_WHAT YOU SHOULD DO_
Copy out the records below, unchanged, from the line holding "Click the Rewards crown icon" through the line holding "pos(186,409)", both included.

(Source records)
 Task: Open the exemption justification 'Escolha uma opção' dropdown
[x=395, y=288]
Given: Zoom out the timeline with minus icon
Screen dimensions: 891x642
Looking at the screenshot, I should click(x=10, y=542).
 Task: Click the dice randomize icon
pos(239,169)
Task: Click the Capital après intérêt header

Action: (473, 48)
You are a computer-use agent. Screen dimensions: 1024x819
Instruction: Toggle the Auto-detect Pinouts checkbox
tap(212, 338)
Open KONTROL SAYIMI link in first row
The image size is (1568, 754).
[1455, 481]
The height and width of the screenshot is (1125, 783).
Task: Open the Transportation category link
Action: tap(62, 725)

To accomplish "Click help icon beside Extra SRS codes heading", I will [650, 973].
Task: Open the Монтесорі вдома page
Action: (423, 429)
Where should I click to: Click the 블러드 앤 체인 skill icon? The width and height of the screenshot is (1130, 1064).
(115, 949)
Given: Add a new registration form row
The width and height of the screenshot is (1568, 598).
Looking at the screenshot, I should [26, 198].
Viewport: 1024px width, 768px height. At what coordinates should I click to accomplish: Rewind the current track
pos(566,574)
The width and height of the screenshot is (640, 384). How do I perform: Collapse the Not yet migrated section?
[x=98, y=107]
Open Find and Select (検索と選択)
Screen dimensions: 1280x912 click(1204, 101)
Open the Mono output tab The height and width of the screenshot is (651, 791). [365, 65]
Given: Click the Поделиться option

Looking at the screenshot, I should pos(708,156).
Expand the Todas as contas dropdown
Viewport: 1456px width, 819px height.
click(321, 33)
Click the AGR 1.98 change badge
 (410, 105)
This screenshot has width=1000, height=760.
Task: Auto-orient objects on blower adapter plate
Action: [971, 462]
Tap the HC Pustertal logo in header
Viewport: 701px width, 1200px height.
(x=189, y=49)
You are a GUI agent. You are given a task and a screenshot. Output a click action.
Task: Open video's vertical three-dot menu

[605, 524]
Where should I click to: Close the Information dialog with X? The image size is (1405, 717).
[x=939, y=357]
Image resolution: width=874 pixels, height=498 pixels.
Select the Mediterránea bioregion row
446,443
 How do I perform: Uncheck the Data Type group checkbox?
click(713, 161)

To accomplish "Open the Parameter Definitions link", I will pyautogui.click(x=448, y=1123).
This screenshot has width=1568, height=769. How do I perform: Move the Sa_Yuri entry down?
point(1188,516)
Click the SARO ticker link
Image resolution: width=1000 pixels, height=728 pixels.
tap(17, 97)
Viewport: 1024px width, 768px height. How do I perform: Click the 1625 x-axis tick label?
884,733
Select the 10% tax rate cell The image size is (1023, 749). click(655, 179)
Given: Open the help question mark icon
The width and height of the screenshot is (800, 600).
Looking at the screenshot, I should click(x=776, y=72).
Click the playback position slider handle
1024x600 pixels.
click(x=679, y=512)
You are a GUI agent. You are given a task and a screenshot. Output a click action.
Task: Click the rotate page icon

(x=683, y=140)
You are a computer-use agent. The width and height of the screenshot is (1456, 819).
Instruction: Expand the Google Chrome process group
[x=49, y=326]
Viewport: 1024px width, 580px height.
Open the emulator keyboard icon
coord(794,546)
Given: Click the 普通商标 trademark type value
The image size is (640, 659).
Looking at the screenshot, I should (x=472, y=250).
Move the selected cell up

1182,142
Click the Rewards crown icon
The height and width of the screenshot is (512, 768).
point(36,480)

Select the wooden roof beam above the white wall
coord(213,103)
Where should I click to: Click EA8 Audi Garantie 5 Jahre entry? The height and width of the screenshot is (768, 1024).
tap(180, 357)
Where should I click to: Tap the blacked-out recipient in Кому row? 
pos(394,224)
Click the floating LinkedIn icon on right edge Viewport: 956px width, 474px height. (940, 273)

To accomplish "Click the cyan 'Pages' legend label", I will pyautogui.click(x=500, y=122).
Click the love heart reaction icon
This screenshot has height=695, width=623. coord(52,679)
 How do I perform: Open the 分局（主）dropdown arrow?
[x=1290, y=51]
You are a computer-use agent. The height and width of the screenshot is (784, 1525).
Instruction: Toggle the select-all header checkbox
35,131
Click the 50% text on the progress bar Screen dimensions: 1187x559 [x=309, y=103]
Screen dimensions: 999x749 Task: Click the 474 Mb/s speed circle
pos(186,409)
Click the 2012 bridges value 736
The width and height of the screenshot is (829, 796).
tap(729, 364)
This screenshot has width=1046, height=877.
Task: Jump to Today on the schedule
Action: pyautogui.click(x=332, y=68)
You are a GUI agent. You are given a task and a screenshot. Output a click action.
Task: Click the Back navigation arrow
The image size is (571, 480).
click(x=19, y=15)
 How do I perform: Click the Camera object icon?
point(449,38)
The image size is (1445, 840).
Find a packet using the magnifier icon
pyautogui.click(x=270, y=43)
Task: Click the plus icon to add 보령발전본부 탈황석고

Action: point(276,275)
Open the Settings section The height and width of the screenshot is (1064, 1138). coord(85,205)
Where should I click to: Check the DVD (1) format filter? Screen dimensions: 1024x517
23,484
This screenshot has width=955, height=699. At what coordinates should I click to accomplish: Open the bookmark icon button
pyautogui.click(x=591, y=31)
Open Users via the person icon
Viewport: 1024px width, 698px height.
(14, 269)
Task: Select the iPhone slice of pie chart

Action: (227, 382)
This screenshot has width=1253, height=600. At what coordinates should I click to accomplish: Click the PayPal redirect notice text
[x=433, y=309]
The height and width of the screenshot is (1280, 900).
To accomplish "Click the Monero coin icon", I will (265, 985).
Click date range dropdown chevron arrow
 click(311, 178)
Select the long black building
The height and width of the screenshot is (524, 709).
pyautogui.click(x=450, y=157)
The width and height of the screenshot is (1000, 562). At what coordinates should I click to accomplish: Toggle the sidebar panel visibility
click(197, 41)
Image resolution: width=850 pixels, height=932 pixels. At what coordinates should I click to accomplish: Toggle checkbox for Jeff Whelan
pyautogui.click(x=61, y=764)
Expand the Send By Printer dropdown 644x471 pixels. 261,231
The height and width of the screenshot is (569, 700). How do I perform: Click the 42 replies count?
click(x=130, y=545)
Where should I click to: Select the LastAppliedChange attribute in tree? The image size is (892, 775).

_FINISHED ANSWER_
Click the Rewards crown icon
The height and width of the screenshot is (512, 768).
point(36,480)

Select the wooden roof beam above the white wall
coord(213,103)
Where should I click to: Click EA8 Audi Garantie 5 Jahre entry? The height and width of the screenshot is (768, 1024).
tap(180, 357)
Where should I click to: Tap the blacked-out recipient in Кому row? 
pos(394,224)
Click the floating LinkedIn icon on right edge Viewport: 956px width, 474px height. (940, 273)

To accomplish "Click the cyan 'Pages' legend label", I will pyautogui.click(x=500, y=122).
Click the love heart reaction icon
This screenshot has height=695, width=623. coord(52,679)
 How do I perform: Open the 分局（主）dropdown arrow?
[x=1290, y=51]
You are a computer-use agent. The height and width of the screenshot is (784, 1525).
Instruction: Toggle the select-all header checkbox
35,131
Click the 50% text on the progress bar Screen dimensions: 1187x559 [x=309, y=103]
Screen dimensions: 999x749 Task: Click the 474 Mb/s speed circle
pos(186,409)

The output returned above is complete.